The medical profession is bound by all kinds of legalities and protocol. Doctors have to be very careful in how they treat patients and how they record that treatment. They have to operate under the possiblity that anything could go wrong and that they might have to justify their treatments in a law suit, perhaps years after the fact of seeing the patient. They have to take care with what they say and how they say it and know what the medication they administer can do. There are so many restrictions, it’s amazing that doctors have room to function.
Often, they don’t spend a lot of time with patients. If they are busy, they need to see as many people as possible who need their care. It costs a lot to run a medical practice and you need patients to help pay the bills. Also, you want to help the most people you can, so seeing each person for less time would help you do that.
After a certain amount of years in practice, most doctors have seen the typical problems hundreds, maybe thousands of times. They dispense their care with integrity but they do not necessarily need to dwell upon their diagnoses for lengthy amounts of time. Occasionally, when something unusual shows up, or when the situation presented is complex, their attention and their interest might increase. It can be a challenge to address things that you don’t see every day.
So, in a difficult case, is it ethical to keep probing to get an answer to a patient’s problem by ordering test after test after test, even when the tests do not reveal anything definitive? Is it the best policy to tell the patient to get a second opinion or to undergo exploratory procedures which may be dangerous or even life threatening? Is it in the patient’s best interest to probe and poke until you find something that can be described, no matter what the cost in dollars and in discomfort, disruption and pain?
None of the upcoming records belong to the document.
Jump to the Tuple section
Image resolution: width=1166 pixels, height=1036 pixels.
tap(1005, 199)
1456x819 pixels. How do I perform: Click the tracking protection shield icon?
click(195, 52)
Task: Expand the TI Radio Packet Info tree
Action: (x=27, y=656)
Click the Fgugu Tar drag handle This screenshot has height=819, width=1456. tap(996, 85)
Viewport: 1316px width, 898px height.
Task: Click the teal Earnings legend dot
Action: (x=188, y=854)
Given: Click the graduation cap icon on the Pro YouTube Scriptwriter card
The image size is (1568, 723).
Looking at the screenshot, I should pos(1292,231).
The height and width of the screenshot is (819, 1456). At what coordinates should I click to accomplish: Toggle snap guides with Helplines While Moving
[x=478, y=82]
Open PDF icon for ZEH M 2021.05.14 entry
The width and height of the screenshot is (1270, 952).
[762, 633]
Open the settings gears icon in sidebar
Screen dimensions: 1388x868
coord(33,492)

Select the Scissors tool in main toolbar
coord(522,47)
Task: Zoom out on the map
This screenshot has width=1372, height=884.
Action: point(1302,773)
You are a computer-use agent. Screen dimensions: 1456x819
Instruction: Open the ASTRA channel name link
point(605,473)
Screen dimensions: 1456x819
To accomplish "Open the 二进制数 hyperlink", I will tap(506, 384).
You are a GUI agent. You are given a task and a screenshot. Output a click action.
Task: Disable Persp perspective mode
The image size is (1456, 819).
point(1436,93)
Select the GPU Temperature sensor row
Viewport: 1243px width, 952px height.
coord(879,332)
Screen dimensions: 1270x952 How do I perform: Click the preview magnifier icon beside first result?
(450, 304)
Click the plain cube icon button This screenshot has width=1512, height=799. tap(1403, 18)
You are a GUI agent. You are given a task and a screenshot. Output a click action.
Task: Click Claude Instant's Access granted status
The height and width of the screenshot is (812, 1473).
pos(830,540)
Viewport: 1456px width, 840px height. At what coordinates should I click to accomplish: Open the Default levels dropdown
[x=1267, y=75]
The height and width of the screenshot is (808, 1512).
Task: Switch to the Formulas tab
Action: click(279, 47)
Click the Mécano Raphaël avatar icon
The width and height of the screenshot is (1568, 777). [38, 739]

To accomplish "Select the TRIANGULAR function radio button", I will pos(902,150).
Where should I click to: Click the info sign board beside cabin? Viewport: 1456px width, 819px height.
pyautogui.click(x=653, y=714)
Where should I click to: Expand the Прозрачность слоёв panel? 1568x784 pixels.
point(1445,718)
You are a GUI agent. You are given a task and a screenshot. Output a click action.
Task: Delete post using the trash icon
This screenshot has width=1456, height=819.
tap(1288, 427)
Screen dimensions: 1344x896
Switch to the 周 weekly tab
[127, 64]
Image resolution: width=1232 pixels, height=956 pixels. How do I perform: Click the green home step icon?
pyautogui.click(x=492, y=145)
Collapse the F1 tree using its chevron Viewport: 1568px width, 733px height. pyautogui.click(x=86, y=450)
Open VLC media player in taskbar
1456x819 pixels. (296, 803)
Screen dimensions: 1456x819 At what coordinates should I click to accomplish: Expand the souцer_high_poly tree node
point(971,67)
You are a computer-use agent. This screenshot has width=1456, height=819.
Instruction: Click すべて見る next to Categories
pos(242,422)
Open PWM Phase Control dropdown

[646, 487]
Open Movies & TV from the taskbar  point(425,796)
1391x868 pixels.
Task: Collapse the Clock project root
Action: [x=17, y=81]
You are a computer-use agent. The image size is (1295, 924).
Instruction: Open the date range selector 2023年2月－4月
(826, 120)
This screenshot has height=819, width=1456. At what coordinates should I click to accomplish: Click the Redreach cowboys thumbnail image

I wouldn’t presume to answer these questions as I do not know about medical ethics. I see that these issues are challenging and the medical profession has its own strict guidelines about what is and is not accepted protocol. From a moral point of view, there is perhaps leeway to discuss an individual doctor’s choice about how to best serve the patient, and certainly there is descretion in what kinds of treatments to offer, depending on the expertise and experience of any individual expert. Again, the overarching protocol of the profession itself helps shape these choices.
If you attempt to look at teaching singing as if it might relate to the medical profession (or any other licensed profession) seeking guidelines, you will find the principles do not align easily. All of the three American singing teaching organizations (NATS, NYSTA, AATS) have a “Code of Ethics” but no one pays any attention to them and no one ever gets called out for a breach of ethics, so these codes are effectively useless. There are no boards to enforce ethics, no watchdog groups to advise or judge the behavior of teachers. In fact, there isn’t one single thing about teaching singing that could relate to the principles that guide doctors (or almost any other profession).
There are no “consumer rights organizations” for students of singing at a college or in a private practice, either. There is no one to say “Be careful, this teacher has been sanctioned for harming a student’s voice”. There are no groups to do the sanctioning. There is no one to tell you what to expect in singing lessons. The only way to know is to take some and see what happens when you do.
There are no discussions at national conferences about what kind of behavior on the part of a teacher of singing is considered ethical. There are no panels about what should be manitory in singing lessons. There are no clear cut ideas about what during the process of studying singing would be useful or good.
I find this, still, after all these years, utterly amazing.